Ahead of an election on May 21, a cost-of-living crisis that is eroding earnings is foremost in voters’ minds. For Klaoudatou it means voting for anyone but the incumbent conservative New Democracy or the opposition leftist Syriza.
“I’m going to vote for a small party, more to show that I am not happy with the bigger parties,” she said, echoing opinion polls that suggest the outcome will be a hung parliament.
Three international bailouts saved Greece from toppling out of the euro zone during a decade-long debt crisis that peaked in 2015. But austerity imposed in return for financial aid meant millions of Greeks saw their livelihoods hit as taxes soared and wages and pensions were recalibrated.
It was a painful adjustment to get the country’s finances back on track.
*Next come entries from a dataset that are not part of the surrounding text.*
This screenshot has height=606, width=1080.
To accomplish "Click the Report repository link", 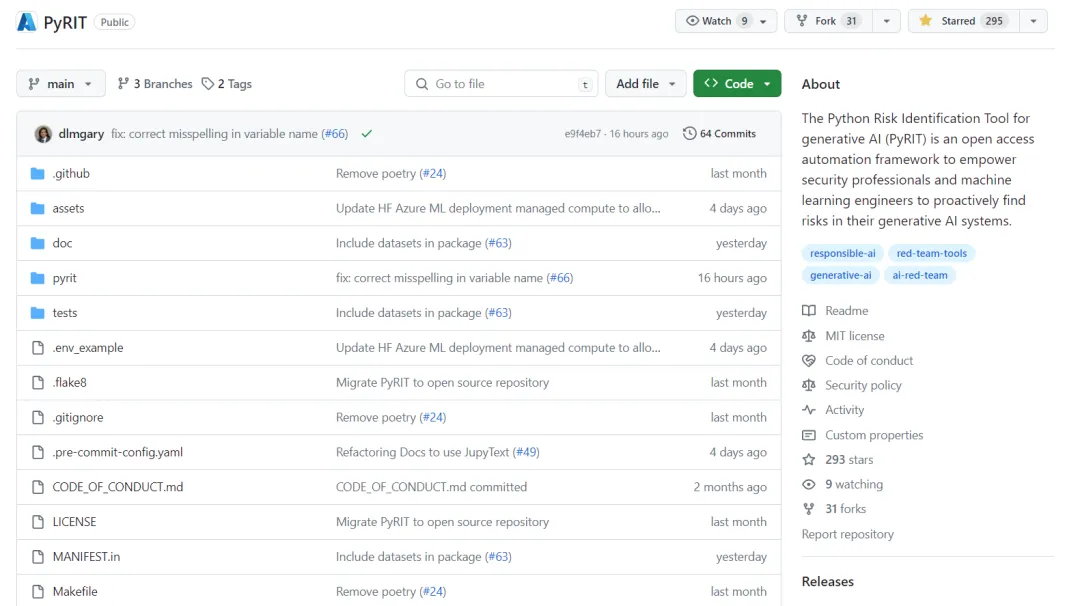I will click(x=847, y=534).
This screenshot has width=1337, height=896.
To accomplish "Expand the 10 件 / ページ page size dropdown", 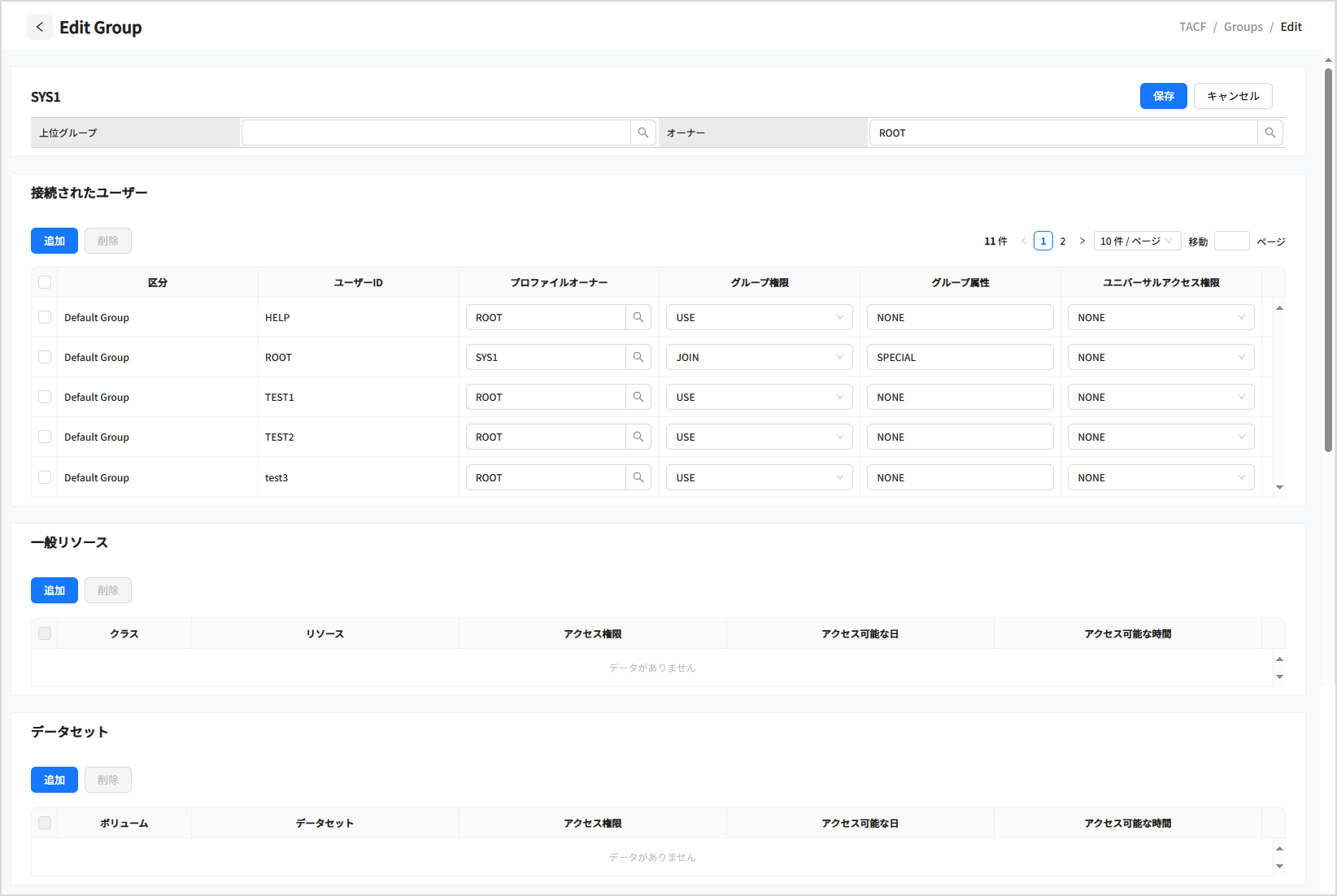I will point(1136,241).
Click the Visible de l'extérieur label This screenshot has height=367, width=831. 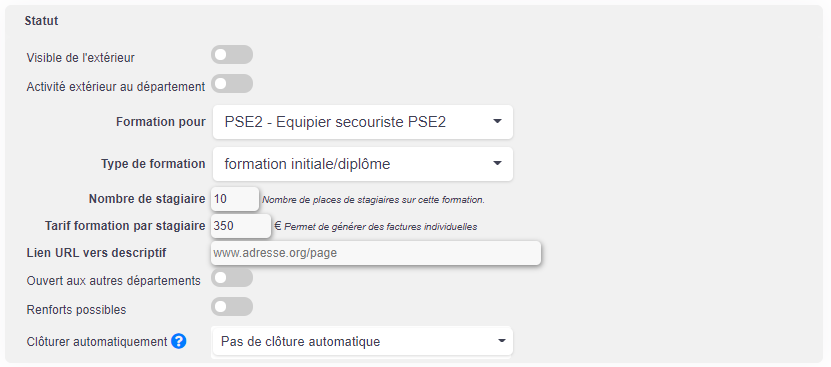81,57
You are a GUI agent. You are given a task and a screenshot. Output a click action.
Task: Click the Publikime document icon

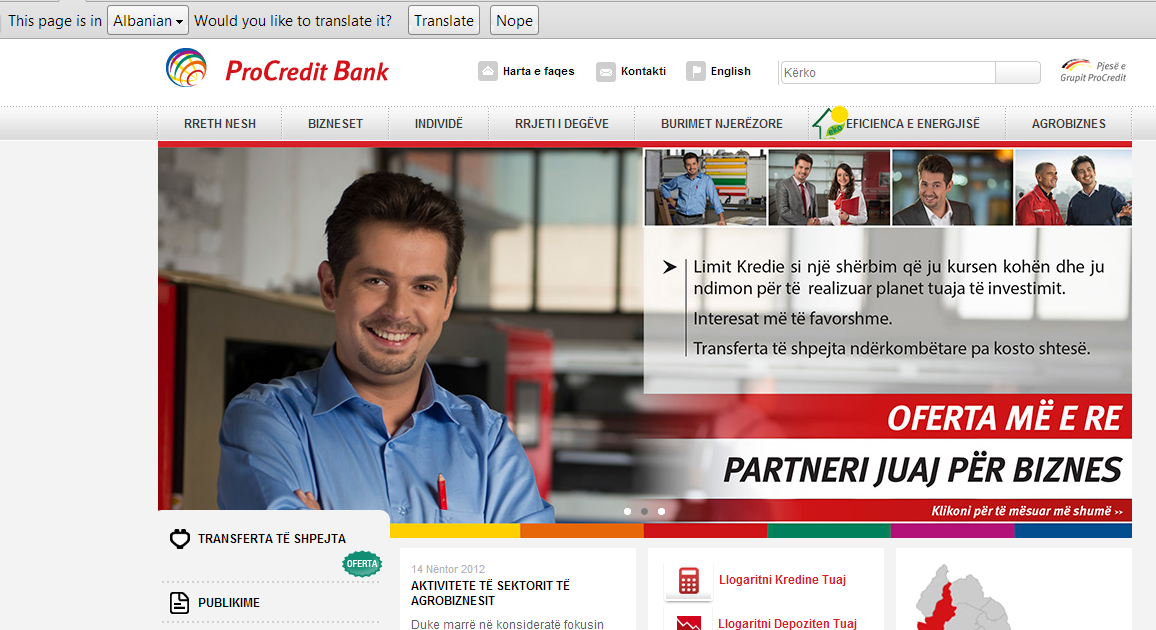(179, 603)
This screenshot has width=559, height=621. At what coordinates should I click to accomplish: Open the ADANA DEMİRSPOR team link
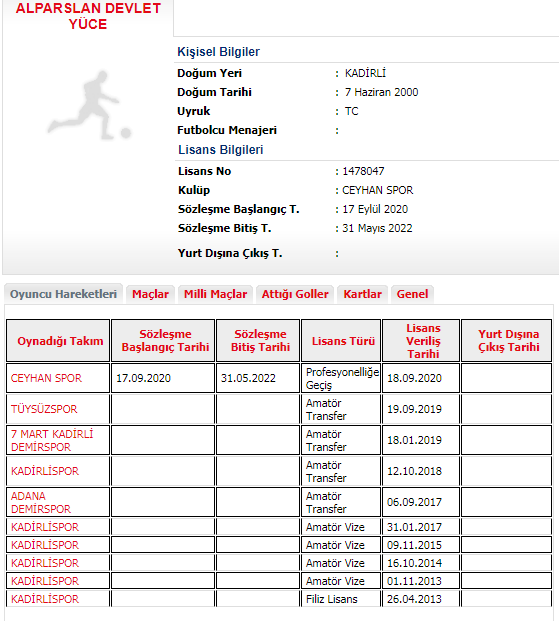click(x=41, y=503)
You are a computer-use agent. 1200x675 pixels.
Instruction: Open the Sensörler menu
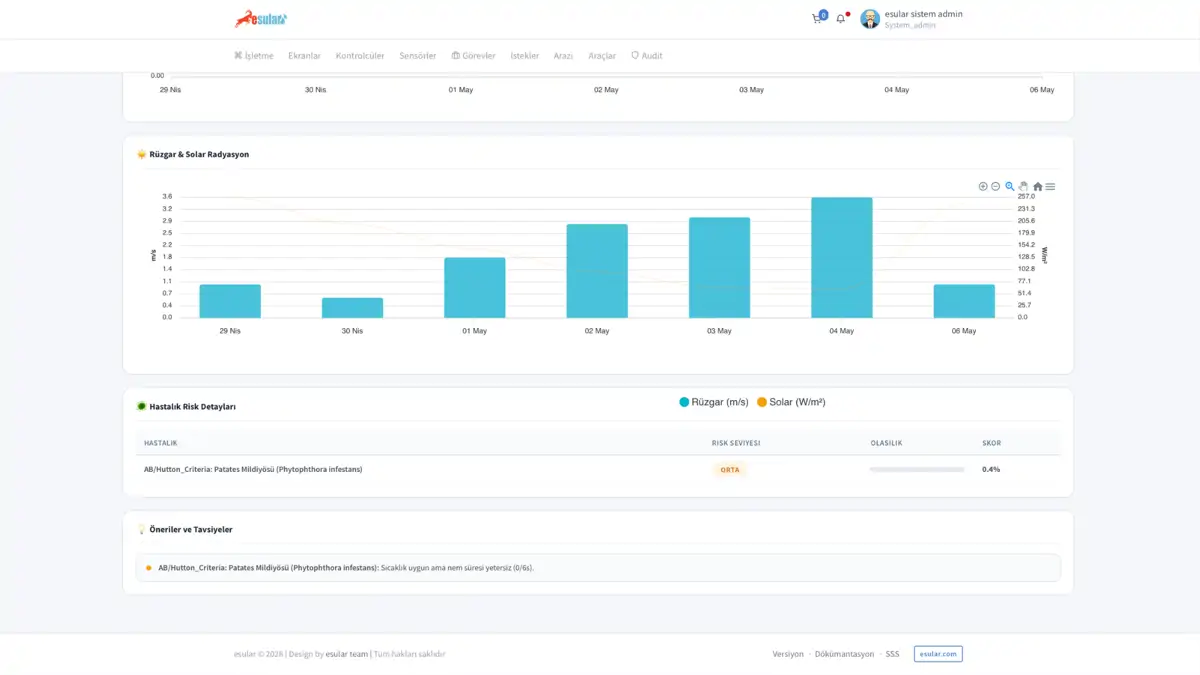(x=418, y=56)
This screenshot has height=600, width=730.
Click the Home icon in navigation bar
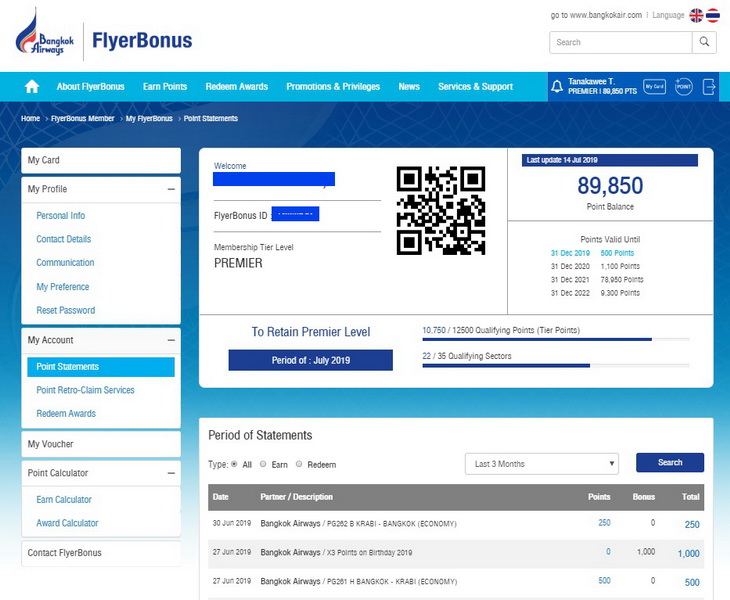click(x=31, y=87)
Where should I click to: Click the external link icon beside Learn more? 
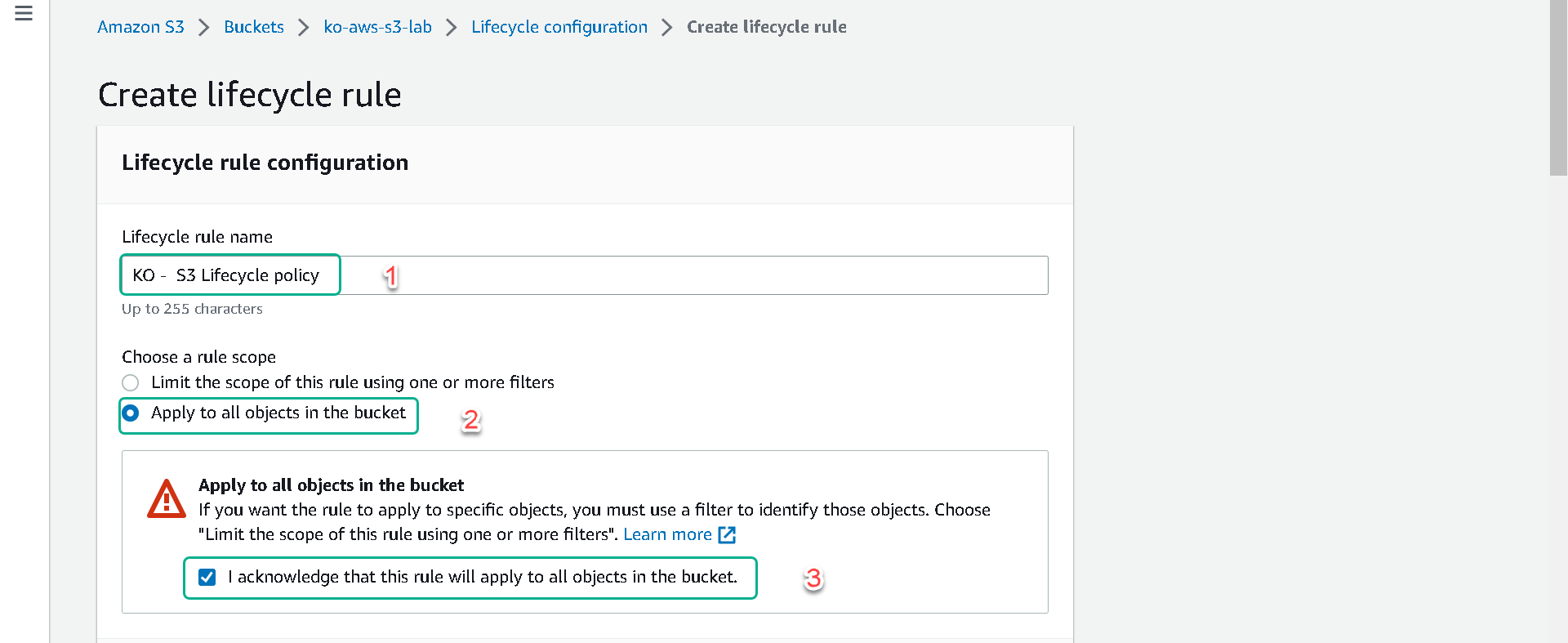(x=727, y=535)
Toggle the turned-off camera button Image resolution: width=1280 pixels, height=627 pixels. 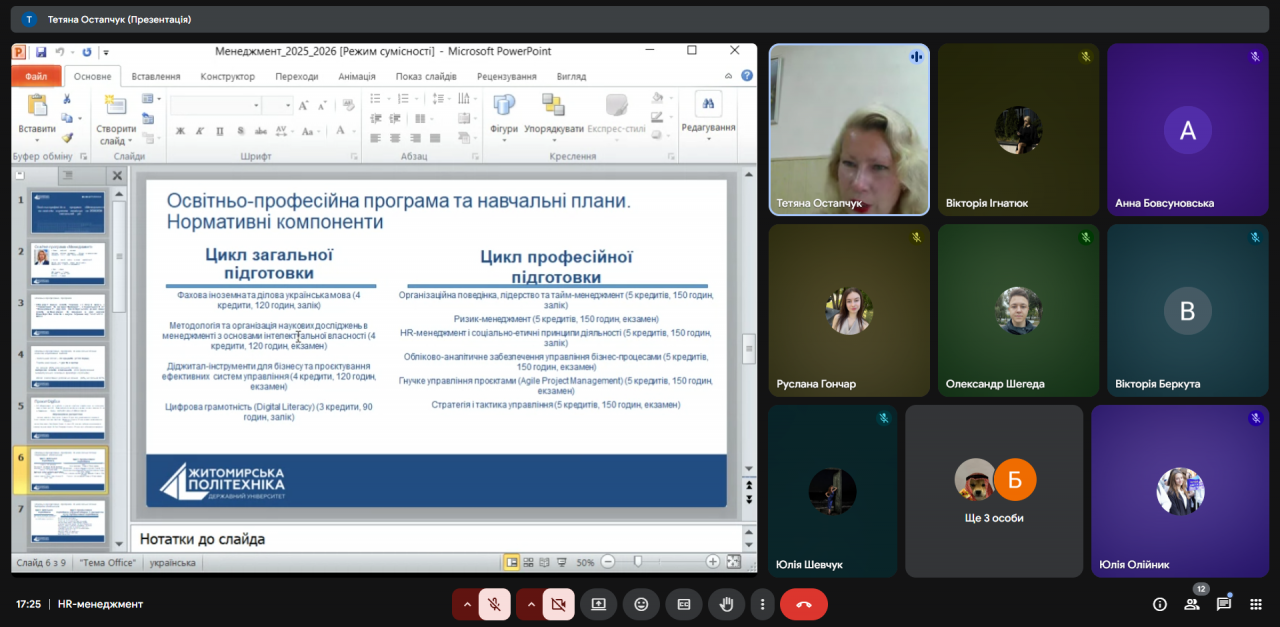[558, 604]
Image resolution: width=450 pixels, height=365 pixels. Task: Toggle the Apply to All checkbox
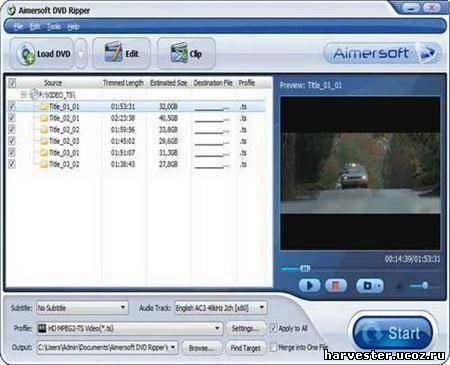(273, 328)
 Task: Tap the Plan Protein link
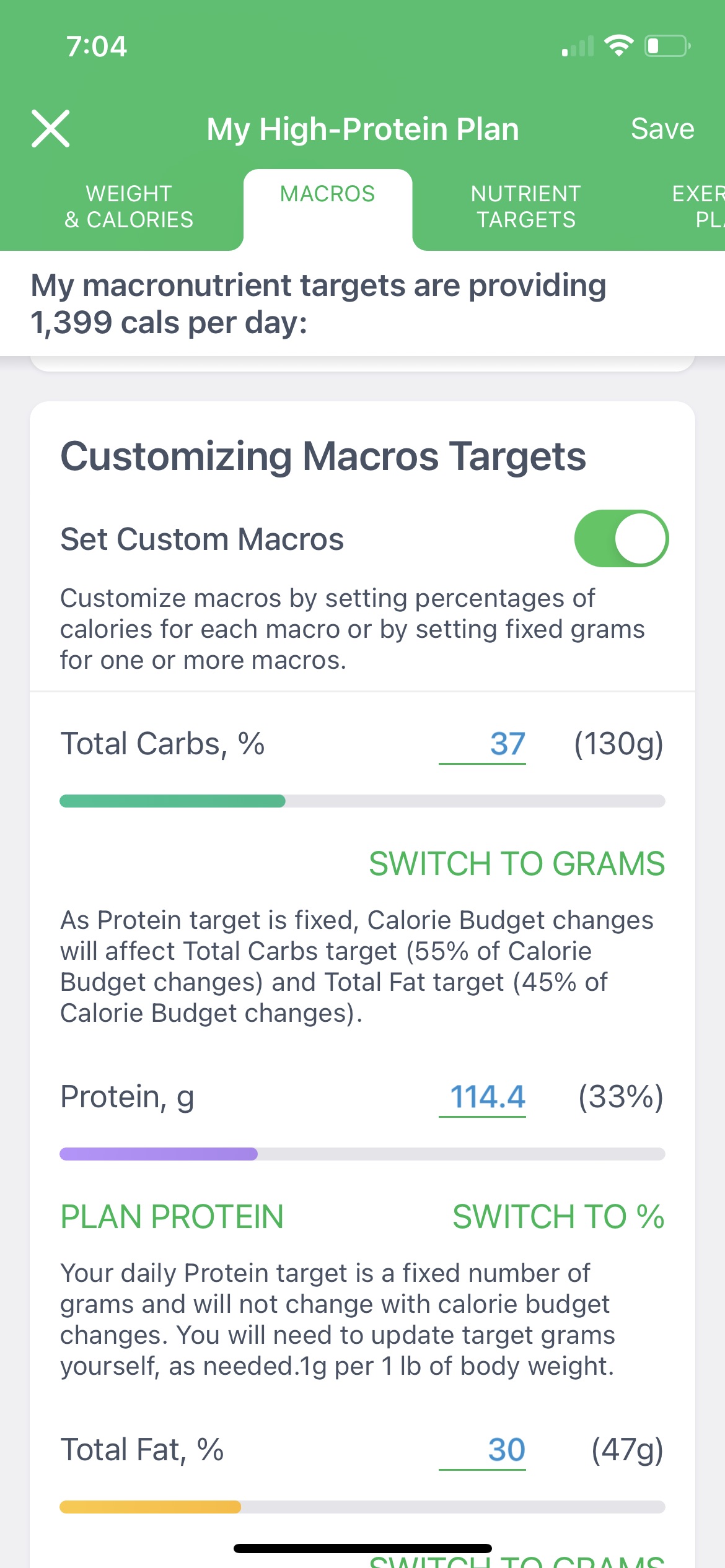tap(172, 1217)
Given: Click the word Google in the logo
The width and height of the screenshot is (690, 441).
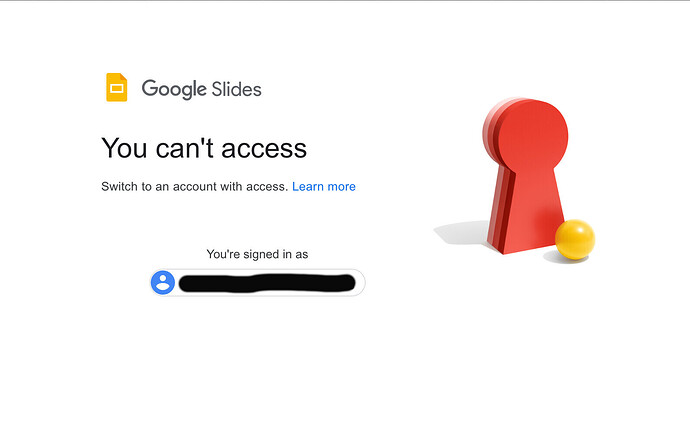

Since its bailout programme ended in 2018, Greece has regained market access, wrestled down its record debt and growth is set to outpace the euro zone’s average.
For many, however, that turnaround is only on paper.
Now aged 40 and a telephone company employee, Klaoudatou is earning the same money – 850 euros a month – she did as a 20- year-old supermarket worker in 2004.
With a mortgage, two young children and spiralling food bills, she says can’t afford the basics.
“Εven during the crisis – and this is the joke – I didn’t think so much before spending a single extra euro,” Klaoudatou told Reuters.